The WP’s progress towards the objectives in the reporting period are summarized below.
WP2 “The regenerative matrix”, different components were prepared to be included in bioscaffolds, e.g. type III collagen and fractions of elastin hydrolysates. First prototypes of 3D collagen-based bioscaffolds were constructed and characterized. For extracellular matrix production by fibroblasts of different origins, protocols were optimized and initial characterizations performed. Three Early-stage researchers (ESRs) participated in a laboratory secondment at ADBC in Beverwijk to study the behaviour of various fibroblasts on biomaterials. Another ESR established a protocol to decellularize dermis of mouse and spiny mouse. During two distinct ESR secondments at HMGU, the basis was laid for collaborative proteomics studies. For this, the host ESR is setting up a histology-directed workflow for the molecular analysis of ECM proteins in an animal model for skin regeneration and in vitro cultured human foetal/adult fibroblasts while performing pilot experiments.
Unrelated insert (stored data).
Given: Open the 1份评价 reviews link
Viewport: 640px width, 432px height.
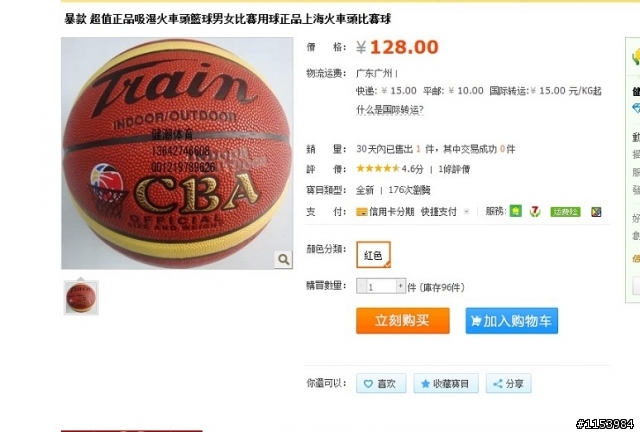Looking at the screenshot, I should pyautogui.click(x=454, y=169).
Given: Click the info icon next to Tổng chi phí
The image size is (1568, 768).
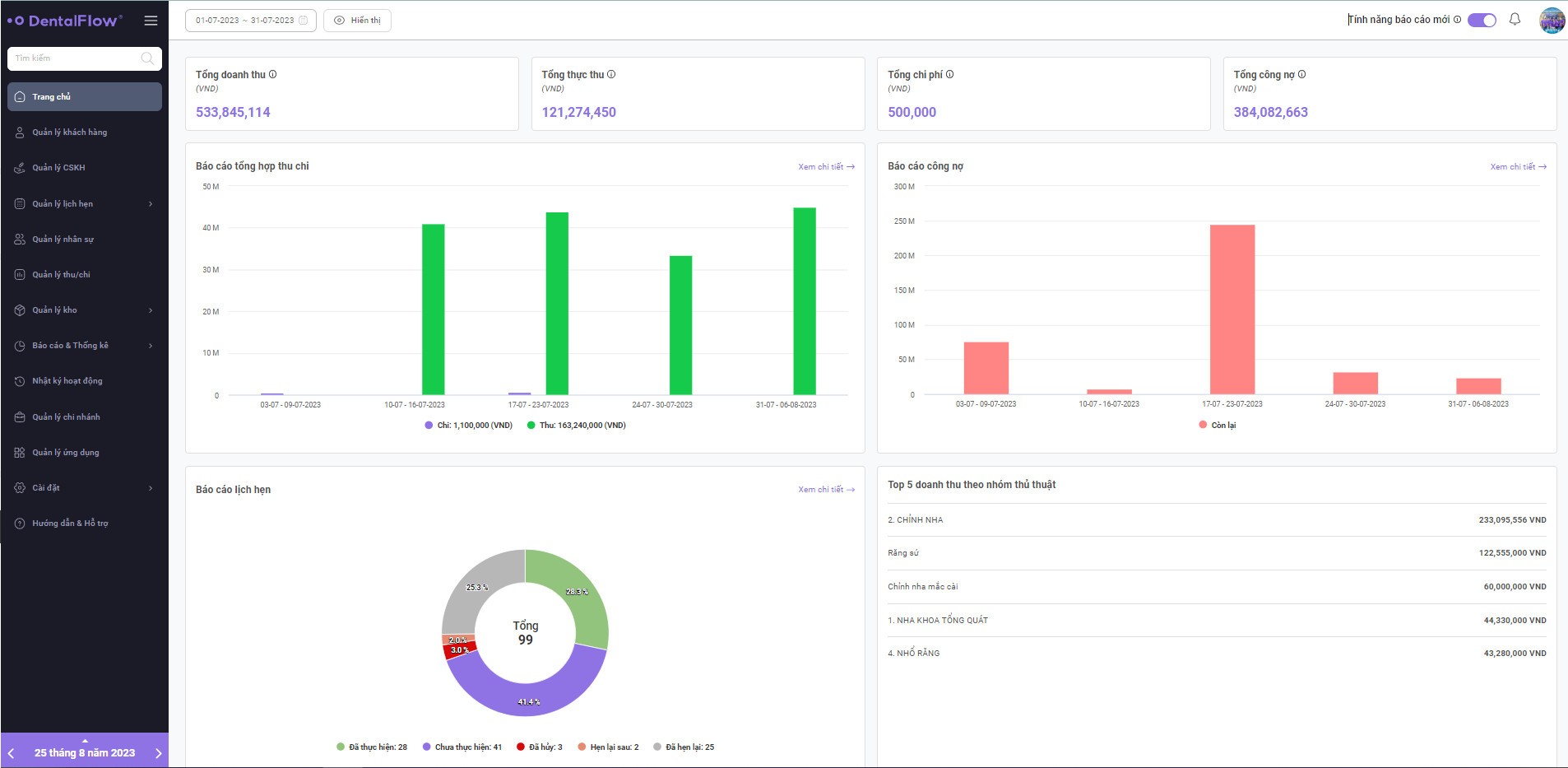Looking at the screenshot, I should [x=949, y=74].
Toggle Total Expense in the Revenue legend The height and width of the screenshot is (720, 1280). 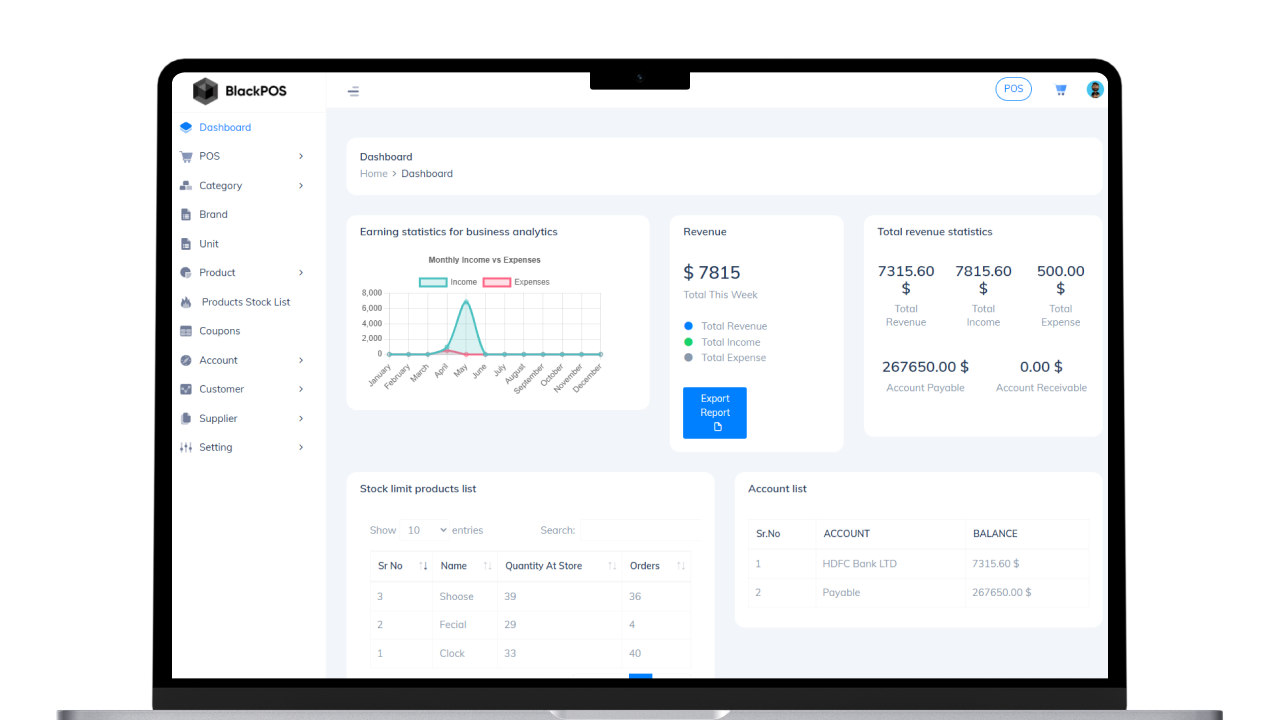click(x=732, y=357)
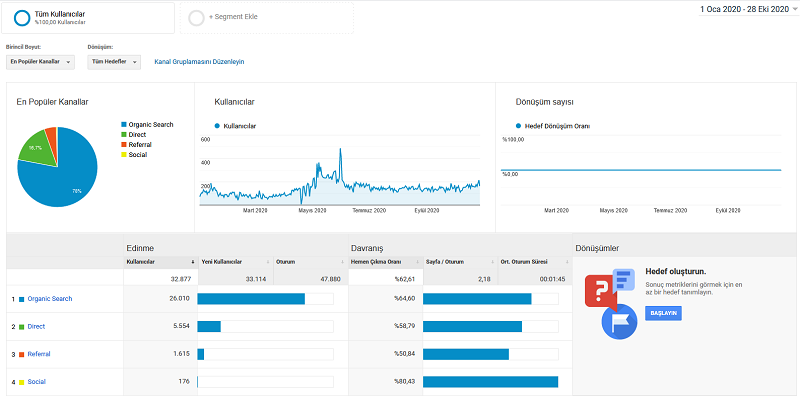This screenshot has width=800, height=396.
Task: Click the blue Organic Search legend swatch
Action: click(123, 125)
WP3 “Regenerative non-scarring cells”, one ESR has been trained spiny mouse handling and was able to adapt existing histological techniques protocols of tissue to the particularities of Acomys skin. For human foetal, adult, or eschar fibroblasts, protocols regarding e.g. RNA isolation, RT-qPCR and transcriptome sequencing were optimized for mesenchymal cell populations of different origins. To study the human fibroblast lineages accountable for scarless skin regeneration, another ESR successfully established a human induced pluripotent stem cells (iPSC)-derived skin organoid model. In addition, differentiation protocols for blood-derived monocytes to differentiate into pro-inflammatory or anti-inflammatory macrophage subsets were optimized.
WP4 “Introduction of skin appendages and sensory nerves”, focus lies on 1) human sweat gland stem cells, 2) human hair proto-follicles, and 3) human nerve cells. Human iPSC-derived skin organoids were used to isolate and propagate sweat gland stem cells, where sweat gland-specific markers proved that after long-time culture (day 120) the fate choice towards sweat gland formation was achieved. Human hair proto-follicle studies applied hair follicle dermal cell cultures in 2D and bilayered 3D spheroids. To investigate the neurovascular link, human endothelial cells and nerve cells are being included into collagen hydrogels to create a vascular link with nerve cells. For this purpose, human dermal microvascular endothelial cells were isolated and sorted from human skin biopsies and commercial human iPSCs cultures were established.
WP5 “Towards translation into medical devices and ATMPs”, prototypes of an intact three-dimensional collagen biomatrix were produced by different approaches and compounds and the most promising prototype was defined according to key opinion leader meetings, internal evaluation, and market needs. In addition, the first protocol for a melanocyte-containing tissue-engineered skin construct was designed and executed.
In WP6 “Education and training”, ESRs are trained in complementary and specific research skills. Nine training courses on personal skills and four workshops on interrelated fields such as biomaterials, skin tissue engineering, hair biology and regeneration were provided.